When I was about sixteen or
so, I found my Dad sitting in a chair by the window that was my Mom's
usual place. That in itself was odd. That he was reading the Bible
was doubly odd. My father was a deacon at the First Christian Church.
Every couple of Sundays he'd do the interest generating dances of
communion and offering that I believe are peculiar to that
denomination. Maybe peculiar to that particular congregation.
I don't know for a fact but I suspect he was raised in a good ol' Baptist church down in Texas. He didn't talk about it much. But until I was about sixteen I had to go to church of a Sunday. I liked the communion and offering dances, even when I was older. The deacons would go down the pews, one would drop off the wafers or grape juice—no alcohol here, no sir!--or offering plate then move to the next pew as the deacon on the other end moved back one so the could both get the tray and move on. The operation fascinated me. It was the most interesting thing about Christianity.
Sometime after that I became
a rather rabid born-again Christian to the point that I went to
college as a pre-seminary student. But, that's a different story. My
father was a good man, considerate of others, a fine provider,
supportive, generous, a good cook, entertaining with a good sense of
humor, loving. All those things a father is supposed to be, mostly.
In his way he believed what he'd been taught about God and Jesus and
the Bible. He wasn't particularly rabid in either his beliefs or
demonstrations thereof. Like the man himself, they just were, not to
be argued over or given undue consideration, just allowed to exist.
So when I found him sitting in the wrong chair, reading a book I'd not seen him open in a long time, no, come to think on it had never seen him open, well it was obvious something was very wrong. He didn't actually come out and say he was going to die. That really wasn't his way. He just said, “I'm very sick, Johnny.” I was concerned as you might expect and asked him what was wrong. He told me he had shingles.
So when I found him sitting in the wrong chair, reading a book I'd not seen him open in a long time, no, come to think on it had never seen him open, well it was obvious something was very wrong. He didn't actually come out and say he was going to die. That really wasn't his way. He just said, “I'm very sick, Johnny.” I was concerned as you might expect and asked him what was wrong. He told me he had shingles.
I looked it up. Much more
difficult in those days when we were waiting for Al Gore to invent
the internet and wreck the planet with global warming. You had to
actually go somewhere, find a book and look up the information you
wanted. Well, no you didn't. The more enlightened of us had found the
research desk at the library wherein one could call and ask most any
question which would quickly be researched by the staff and duly
reported. Think of it as a sort of analog, biological internet.
Needless to say I found shingles to be a nasty response by the
chicken pox virus to being ignored in a body for forty or fifty
years. It was not, back then, fatal. Still isn't. Painful as hell
though.
But none of that would console my father. He hurt bad and that meant he was going to die and if he was going to die, he was gonna research the trip as best he could. So he sat there in the wrong chair reading the Bible. I never did find out which passages he read. Knowing him, he just flipped open to a page and started reading. I never did figure out if he found any solace in there. For him, often, just the act of confronting your problem would be enough to get him though it. That seemed to be the case with shingles. He looked at the situation, decided he was dying, researched the situation and it was solved.
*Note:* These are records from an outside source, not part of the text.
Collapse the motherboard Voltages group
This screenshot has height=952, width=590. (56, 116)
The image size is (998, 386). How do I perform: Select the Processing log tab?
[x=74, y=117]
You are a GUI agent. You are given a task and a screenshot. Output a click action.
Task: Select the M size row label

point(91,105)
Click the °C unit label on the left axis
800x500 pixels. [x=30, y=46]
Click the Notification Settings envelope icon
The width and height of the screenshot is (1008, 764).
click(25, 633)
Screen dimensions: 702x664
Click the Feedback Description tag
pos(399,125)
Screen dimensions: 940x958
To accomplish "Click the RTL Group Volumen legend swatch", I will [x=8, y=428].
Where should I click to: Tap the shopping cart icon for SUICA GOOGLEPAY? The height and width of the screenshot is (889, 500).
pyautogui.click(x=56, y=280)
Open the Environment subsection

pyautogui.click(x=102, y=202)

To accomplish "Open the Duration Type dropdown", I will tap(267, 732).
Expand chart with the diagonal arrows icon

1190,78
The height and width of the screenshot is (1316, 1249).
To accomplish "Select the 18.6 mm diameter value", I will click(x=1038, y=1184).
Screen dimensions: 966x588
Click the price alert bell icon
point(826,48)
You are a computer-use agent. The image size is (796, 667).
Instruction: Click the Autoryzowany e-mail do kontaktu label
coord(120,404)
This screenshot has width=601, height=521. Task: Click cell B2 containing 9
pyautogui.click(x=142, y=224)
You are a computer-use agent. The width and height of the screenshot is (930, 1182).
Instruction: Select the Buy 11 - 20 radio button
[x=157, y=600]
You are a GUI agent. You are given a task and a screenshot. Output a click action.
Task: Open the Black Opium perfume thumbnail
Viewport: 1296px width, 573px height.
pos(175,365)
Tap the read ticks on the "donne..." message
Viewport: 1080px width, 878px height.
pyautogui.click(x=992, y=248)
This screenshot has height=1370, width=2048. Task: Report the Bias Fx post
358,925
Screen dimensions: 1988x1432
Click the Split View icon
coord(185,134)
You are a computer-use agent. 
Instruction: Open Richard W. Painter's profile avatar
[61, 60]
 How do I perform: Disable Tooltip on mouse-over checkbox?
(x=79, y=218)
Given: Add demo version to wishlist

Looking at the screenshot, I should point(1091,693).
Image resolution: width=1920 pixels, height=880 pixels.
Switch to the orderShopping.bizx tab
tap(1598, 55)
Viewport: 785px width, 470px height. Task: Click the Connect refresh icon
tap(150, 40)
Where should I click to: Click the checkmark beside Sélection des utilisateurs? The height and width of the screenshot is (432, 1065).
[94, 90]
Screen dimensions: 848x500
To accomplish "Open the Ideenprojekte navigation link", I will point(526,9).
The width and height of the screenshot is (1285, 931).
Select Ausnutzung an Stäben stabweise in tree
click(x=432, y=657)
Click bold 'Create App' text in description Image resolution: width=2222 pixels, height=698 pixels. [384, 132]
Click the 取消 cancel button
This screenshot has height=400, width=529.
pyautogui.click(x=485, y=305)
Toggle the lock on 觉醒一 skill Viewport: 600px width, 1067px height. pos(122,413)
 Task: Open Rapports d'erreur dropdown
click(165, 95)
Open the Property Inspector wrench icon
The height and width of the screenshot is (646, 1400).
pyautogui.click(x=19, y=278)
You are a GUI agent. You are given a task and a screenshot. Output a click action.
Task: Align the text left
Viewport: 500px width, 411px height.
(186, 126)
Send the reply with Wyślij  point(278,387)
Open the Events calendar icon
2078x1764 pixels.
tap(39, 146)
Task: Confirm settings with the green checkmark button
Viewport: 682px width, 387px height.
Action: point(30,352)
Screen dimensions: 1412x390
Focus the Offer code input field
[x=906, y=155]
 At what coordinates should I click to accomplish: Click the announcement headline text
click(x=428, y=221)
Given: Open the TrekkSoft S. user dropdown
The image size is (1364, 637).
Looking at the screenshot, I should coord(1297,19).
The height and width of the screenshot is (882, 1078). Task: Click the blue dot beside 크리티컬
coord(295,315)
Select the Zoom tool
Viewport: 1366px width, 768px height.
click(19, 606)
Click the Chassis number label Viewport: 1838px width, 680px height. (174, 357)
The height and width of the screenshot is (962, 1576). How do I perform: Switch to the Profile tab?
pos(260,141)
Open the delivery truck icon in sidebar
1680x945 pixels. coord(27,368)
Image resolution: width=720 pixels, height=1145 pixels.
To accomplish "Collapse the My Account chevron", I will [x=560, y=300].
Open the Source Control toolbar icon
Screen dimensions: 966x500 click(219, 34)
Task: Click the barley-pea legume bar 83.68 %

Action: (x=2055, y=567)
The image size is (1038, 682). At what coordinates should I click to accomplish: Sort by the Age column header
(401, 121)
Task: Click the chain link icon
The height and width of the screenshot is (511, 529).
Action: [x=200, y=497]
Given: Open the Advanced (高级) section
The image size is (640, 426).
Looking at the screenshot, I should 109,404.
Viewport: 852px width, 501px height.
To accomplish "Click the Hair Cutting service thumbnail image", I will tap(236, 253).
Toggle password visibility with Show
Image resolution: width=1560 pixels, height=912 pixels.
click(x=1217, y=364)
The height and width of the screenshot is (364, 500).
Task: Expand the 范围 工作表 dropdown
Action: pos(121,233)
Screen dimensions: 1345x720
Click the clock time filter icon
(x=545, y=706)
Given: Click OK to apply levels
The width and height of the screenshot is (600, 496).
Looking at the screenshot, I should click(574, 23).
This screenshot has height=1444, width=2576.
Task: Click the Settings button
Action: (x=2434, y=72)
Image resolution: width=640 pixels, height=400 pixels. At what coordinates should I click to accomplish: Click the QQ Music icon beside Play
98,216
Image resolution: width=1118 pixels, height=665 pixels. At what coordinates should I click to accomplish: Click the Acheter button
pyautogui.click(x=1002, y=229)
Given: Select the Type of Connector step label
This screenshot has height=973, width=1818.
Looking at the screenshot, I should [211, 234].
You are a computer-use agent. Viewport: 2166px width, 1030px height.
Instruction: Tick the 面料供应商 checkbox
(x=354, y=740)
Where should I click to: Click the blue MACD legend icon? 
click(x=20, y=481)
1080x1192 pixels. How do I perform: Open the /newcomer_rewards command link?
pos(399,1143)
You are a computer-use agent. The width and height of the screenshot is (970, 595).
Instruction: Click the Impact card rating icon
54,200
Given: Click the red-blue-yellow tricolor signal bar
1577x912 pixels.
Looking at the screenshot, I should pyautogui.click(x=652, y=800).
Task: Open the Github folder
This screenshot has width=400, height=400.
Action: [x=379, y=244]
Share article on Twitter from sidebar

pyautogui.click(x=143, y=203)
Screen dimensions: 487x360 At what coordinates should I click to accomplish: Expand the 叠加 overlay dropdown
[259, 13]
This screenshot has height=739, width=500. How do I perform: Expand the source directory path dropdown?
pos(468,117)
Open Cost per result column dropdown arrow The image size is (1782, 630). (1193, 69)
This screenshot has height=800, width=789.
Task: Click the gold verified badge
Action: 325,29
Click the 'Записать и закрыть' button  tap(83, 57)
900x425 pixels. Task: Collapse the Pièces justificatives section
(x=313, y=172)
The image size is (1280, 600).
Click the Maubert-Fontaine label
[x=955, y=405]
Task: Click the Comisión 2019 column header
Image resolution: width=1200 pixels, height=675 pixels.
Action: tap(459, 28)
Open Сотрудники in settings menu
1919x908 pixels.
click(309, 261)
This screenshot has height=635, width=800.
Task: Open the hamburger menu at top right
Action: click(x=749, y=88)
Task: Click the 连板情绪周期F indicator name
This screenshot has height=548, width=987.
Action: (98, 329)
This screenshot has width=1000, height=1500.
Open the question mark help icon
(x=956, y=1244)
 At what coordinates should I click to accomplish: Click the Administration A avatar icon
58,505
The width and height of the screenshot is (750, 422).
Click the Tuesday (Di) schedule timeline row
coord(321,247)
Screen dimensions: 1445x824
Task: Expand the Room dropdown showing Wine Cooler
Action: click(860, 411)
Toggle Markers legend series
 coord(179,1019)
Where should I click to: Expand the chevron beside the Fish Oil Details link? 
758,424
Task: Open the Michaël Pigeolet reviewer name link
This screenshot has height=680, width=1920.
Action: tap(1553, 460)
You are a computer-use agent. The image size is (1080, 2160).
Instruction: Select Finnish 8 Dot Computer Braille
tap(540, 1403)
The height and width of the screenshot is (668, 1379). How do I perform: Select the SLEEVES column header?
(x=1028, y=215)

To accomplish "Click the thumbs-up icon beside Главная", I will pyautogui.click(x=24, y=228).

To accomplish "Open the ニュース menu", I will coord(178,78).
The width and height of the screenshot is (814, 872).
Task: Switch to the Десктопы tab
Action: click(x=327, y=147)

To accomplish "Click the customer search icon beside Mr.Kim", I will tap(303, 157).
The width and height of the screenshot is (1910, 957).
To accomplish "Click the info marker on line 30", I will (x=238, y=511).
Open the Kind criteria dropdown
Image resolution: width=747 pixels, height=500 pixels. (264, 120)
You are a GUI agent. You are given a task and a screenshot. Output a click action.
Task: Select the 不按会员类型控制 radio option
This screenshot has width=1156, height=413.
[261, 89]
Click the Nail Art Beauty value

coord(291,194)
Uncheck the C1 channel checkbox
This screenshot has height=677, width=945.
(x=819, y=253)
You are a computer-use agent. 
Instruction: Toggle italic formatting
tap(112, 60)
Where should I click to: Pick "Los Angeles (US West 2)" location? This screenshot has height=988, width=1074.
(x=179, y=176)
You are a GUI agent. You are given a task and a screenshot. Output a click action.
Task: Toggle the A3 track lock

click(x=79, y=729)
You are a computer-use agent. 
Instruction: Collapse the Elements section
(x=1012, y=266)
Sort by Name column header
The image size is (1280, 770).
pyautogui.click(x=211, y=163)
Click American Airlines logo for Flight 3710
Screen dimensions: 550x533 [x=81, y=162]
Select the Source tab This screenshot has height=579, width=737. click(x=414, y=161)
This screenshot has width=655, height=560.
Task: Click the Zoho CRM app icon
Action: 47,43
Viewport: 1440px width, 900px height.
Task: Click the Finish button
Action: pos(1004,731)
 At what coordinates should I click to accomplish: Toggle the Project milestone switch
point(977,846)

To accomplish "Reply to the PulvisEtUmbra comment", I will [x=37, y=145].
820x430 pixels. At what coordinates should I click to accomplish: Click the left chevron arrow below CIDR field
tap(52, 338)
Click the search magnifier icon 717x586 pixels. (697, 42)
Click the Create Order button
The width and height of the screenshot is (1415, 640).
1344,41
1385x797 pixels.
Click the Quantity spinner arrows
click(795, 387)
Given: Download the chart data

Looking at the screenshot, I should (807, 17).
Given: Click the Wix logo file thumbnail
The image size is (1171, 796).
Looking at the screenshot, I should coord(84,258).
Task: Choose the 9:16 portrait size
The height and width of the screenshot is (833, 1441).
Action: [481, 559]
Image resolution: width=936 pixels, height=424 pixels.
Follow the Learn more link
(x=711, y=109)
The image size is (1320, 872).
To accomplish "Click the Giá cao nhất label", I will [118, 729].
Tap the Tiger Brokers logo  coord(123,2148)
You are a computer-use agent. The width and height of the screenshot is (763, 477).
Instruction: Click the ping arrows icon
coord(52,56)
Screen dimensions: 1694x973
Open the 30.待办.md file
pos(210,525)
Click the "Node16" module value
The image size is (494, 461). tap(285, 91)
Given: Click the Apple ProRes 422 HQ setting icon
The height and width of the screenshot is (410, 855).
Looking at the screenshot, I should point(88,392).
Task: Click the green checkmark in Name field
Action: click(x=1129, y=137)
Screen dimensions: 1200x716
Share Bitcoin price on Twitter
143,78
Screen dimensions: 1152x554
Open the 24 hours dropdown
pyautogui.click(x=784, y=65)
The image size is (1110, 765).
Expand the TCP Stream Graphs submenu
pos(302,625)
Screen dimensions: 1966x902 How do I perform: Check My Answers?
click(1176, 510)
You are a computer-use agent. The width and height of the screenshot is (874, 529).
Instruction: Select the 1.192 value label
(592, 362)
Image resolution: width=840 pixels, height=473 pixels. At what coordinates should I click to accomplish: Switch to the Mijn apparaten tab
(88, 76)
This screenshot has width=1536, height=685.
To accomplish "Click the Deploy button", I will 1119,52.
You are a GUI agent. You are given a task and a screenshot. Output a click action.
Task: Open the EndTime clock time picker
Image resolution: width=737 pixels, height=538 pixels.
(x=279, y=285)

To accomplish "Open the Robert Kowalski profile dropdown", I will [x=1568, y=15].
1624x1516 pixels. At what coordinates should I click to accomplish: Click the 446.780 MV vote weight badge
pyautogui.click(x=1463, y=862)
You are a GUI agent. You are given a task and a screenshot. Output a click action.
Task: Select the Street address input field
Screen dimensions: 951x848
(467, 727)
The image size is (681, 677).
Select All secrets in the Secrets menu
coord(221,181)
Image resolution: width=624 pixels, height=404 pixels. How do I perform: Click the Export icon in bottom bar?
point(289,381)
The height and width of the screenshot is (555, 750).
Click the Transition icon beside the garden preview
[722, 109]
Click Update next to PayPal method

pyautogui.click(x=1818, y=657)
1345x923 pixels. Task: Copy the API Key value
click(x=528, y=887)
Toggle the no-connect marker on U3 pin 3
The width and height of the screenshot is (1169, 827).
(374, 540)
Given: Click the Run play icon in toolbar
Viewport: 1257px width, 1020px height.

Now, some would say this was a classic case of divine intervention. I think not. God did not infect my father with chicken pox so fifty years later he would read random passages in the Bible in response to a very painful disease. God also did not cure him miraculously of his 'fatal' disease. After recovering the whole thing was relegated, as all events major and minor are in our family, to a 'story.'
My Dad's brush with death
and subsequent brush with the Bible would some years later help me to
leave the Christian Church. You see, God neither made my father sick,
nor made him well. Oh, you can argue that God created the chicken pox
virus in a moment of boredom or perhaps to vex randomly his other
creations, but that's not really very likely is it? It could be said
God arranged for my father to read that book and gain insight,
understanding to bolster his faith. But none of that happened. After
it was all said and done my father wasn't changed in the least save
for some scars and a new story to tell. What does all this mean and
why should I tell it? Beats me. I do
try to tell all the family stories though.